**SOURCE DOCUMENT:**
# # # # #

[FFmpeg-cvslog] avcodec/x86/idctdsp: Remove obsolete MMX(EXT) functions
Andreas Rheinhardt
git at videolan.org
Wed Jun 22 15:28:44 EEST 2022
ffmpeg | branch: master | Andreas Rheinhardt <andreas.rheinhardt at outlook.com> | Fri Jun 10 20:28:06 2022 +0200| [bfb28b5ce89f3e950214b67ea95b45e3355c2caf] | committer: Andreas Rheinhardt
avcodec/x86/idctdsp: Remove obsolete MMX(EXT) functions
x64 always has MMX, MMXEXT, SSE and SSE2 and this means
that some functions for MMX, MMXEXT and 3dnow are always
overridden by other functions (unless one e.g. explicitly
disables SSE2) for x64. So given that the only systems that
benefit from these functions are truely ancient 32bit x86s
they are removed.
Signed-off-by: Andreas Rheinhardt <andreas.rheinhardt at outlook.com>
> http://git.videolan.org/gitweb.cgi/ffmpeg.git/?a=commit;h=bfb28b5ce89f3e950214b67ea95b45e3355c2caf
---
libavcodec/tests/x86/dct.c | 3 --
libavcodec/x86/idctdsp.asm | 79 +++---------------------------------------
libavcodec/x86/idctdsp.h | 6 ----
libavcodec/x86/idctdsp_init.c | 11 +++---
libavcodec/x86/simple_idct.asm | 22 ++----------
5 files changed, 10 insertions(+), 111 deletions(-)

# # # # #

**MATERIAL:**
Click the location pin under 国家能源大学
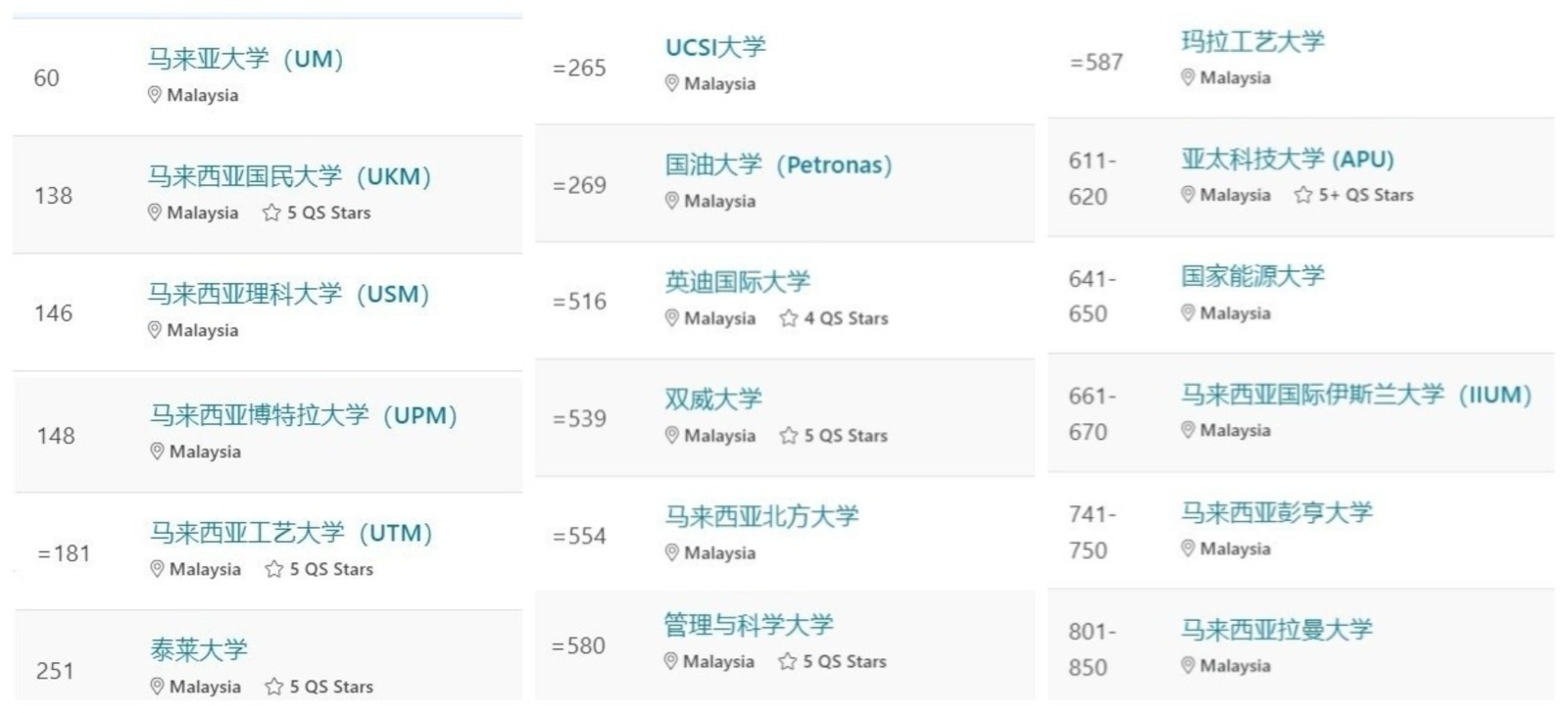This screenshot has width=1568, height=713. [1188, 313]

# # # # #

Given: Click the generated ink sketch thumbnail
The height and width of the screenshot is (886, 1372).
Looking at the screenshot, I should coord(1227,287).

# # # # #

**REQUIRED TASK 1:** According to the commit message, which instruction sets does x64 always have?
**REQUIRED TASK 2:** Write out the commit message from "Signed-off-by: Andreas Rheinhardt" to "insertions(+), 111 deletions(-)", word for word.

**TASK OUTPUT 1:** MMX, MMXEXT, SSE and SSE2.

**TASK OUTPUT 2:**
Signed-off-by: Andreas Rheinhardt <andreas.rheinhardt at outlook.com>
> http://git.videolan.org/gitweb.cgi/ffmpeg.git/?a=commit;h=bfb28b5ce89f3e950214b67ea95b45e3355c2caf
---
libavcodec/tests/x86/dct.c | 3 --
libavcodec/x86/idctdsp.asm | 79 +++---------------------------------------
libavcodec/x86/idctdsp.h | 6 ----
libavcodec/x86/idctdsp_init.c | 11 +++---
libavcodec/x86/simple_idct.asm | 22 ++----------
5 files changed, 10 insertions(+), 111 deletions(-)